Comunque vada, per gli Usa sarà un disastro. Già, sembra proprio che il “ciclone Donald Trump” sia destinato a non restare una meteora della politica statunitense. Anzi, più il tempo passa, più la scadenza dell’8 novembre si avvicina e più ci si rende conto che il tycoon newyorkese ha radici e ancoraggi meno fragili ed occasionali di quel che pensa o spera l’establishment arroccato intorno ad Hillary Cinton, la superfavorita – stando almeno ai giornali – nella sfida presidenziale per la Casa Bianca.
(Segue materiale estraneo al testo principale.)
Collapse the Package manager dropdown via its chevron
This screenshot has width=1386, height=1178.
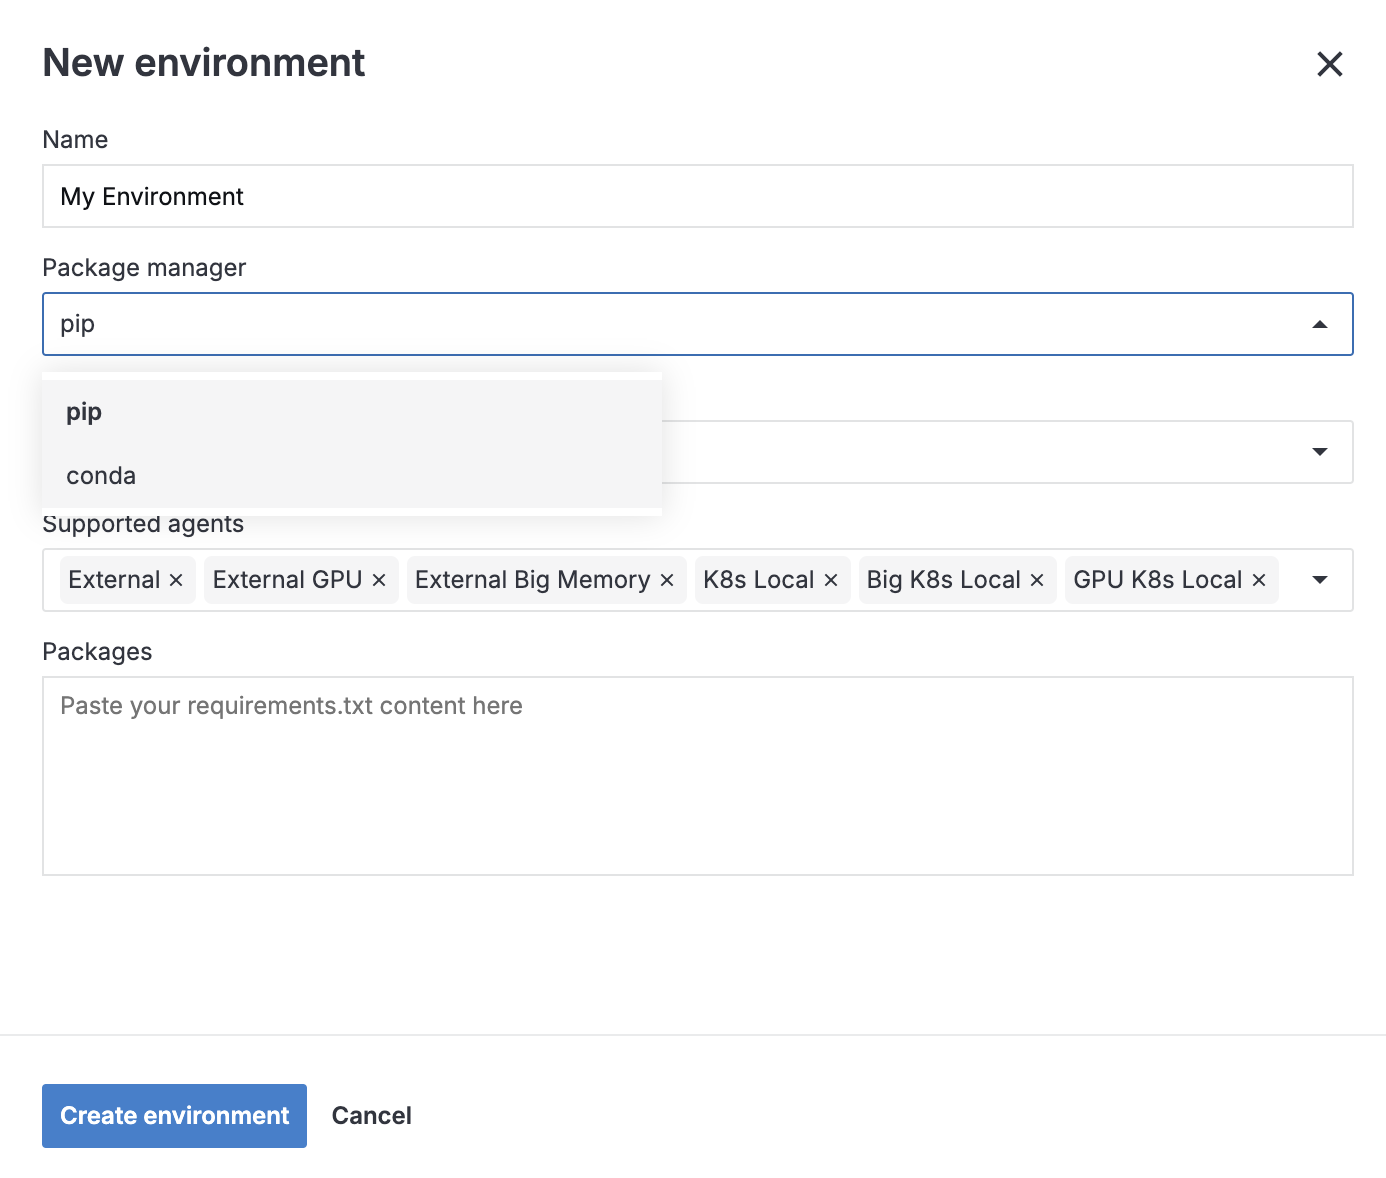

Lo afferma un sondaggio diPolitico/Morning Consult

Lo dimostra un recentissimo sondaggio di Politico/Morning Consult condotto tra 1.999 elettori registrati tra il 13 e il 15 ottobre, secondo il quale negli Stati Uniti sta aumentando lo scetticismo sull’integrità dell’apparato elettorale del Paese: il 41 per cento degli elettori ritiene infatti che le elezioni del prossimo 8 novembre potrebbero essere «rubate» al candidato repubblicano, cioè a Trump,  a causa di diffusi brogli.

Da Trump forti critiche al sistema elettorale

Il sondaggio, scrive Politico sulla sue edizione online, dimostra che i ripetuti avvertimenti di Trump relativamente a possibili brogli alle urne in occasione delle imminenti presidenziali stanno facendo effetto: il 73 per cento dei repubblicani pensa che il voto potrebbe essergli rubato, mentre solo il 17 per cento dei democratici concordano con la prospettiva di imponenti brogli alle urne. Nell’ultima settimana Trump ha intensificato le sue critiche nei confronti del sistema elettorale statunitense, definendo il processo «truccato», ed ha sostenuto che i media sono dalla parte della sua rivale Clinton per sbilanciare la campagna elettorale in suo favore.